I’m trying to work out a few more interesting types of support staff

I should also explain the notion of the Traits. These derive from collectible card games and some wargames, where they are used to sort troop types along thematic lines. One card in Magic might be classified as a “Dwarf” while another might be classified as a “Goblin”, they might have the same cost and they might have the same basic stats, but there are other cards in the game that might specifically target goblins, and thus they two cards have different significances depending on the context of the cards organised with them. As an example, a specific troop might give a bonus to all goblins, and thus it makes sense to include it if you are playing with a lot of goblins in your deck. On the other hand, a specific card might eliminate all goblins in play and it would make sense to include such a card if your opponent tends to use goblins a lot. This gives the game an evolving quality where one player can maximise their strategies against a specific type of opponent, but this might leave them open to other specific play styles.

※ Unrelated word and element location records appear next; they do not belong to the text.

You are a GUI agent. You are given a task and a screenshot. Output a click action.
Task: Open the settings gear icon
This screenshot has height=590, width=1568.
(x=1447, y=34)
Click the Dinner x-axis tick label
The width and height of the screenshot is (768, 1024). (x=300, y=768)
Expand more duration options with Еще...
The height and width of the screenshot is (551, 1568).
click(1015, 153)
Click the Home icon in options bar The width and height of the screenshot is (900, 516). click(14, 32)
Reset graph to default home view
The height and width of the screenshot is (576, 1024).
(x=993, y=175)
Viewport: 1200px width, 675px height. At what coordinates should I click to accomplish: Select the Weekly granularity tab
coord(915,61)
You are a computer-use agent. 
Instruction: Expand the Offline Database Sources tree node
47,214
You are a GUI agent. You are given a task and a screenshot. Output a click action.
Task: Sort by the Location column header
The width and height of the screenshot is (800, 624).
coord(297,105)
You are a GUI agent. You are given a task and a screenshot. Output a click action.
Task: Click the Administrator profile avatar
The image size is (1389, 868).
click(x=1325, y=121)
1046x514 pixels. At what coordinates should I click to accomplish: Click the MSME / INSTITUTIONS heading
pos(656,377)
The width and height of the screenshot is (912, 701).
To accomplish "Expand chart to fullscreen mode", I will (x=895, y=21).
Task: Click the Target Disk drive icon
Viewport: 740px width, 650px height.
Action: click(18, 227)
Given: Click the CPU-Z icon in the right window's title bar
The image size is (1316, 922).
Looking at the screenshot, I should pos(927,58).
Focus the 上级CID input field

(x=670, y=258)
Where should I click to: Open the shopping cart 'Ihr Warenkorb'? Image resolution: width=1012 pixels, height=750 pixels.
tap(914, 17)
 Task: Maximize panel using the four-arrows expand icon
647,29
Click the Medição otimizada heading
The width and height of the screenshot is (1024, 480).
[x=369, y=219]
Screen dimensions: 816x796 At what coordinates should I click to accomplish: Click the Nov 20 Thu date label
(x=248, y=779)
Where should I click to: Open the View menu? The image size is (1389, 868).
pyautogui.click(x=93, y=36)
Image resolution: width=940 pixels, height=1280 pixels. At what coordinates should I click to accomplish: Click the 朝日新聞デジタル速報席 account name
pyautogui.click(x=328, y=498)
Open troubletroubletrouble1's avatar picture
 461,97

I’ll be trying to link certain traits to certain types of abilities. As an example, skaters with abilities that make them better blockers might have a tendency to share the “Brick House” trait. This way, if we find that the block bonus is too powerful, we can provide a few new skaters in later supplements who gain an advantage when facing opponents with the “Brick House” trait. It means we don’t have to issue as many erratas or changes to the rules of the game once the core rules have been laid out.

Abilities are tricky; basic abilities tending to provide a simple bonus in certain circumstances, and advanced abilities tending to alter something specific about the way the game is played (maybe allowing extra cards to be played, cards to be redrawn, changing threat zones, or providing bonuses to teammates). In a lot of cases, where an ability affect someone else, it will provide benefits based on traits possessed by the recipient (eg. As long as they activate in your threat zone, a team mate gains +2 to their Speed or +2 to all stats if they possess the “X” trait. ). I’m trying to think of more eloquent ways to write this.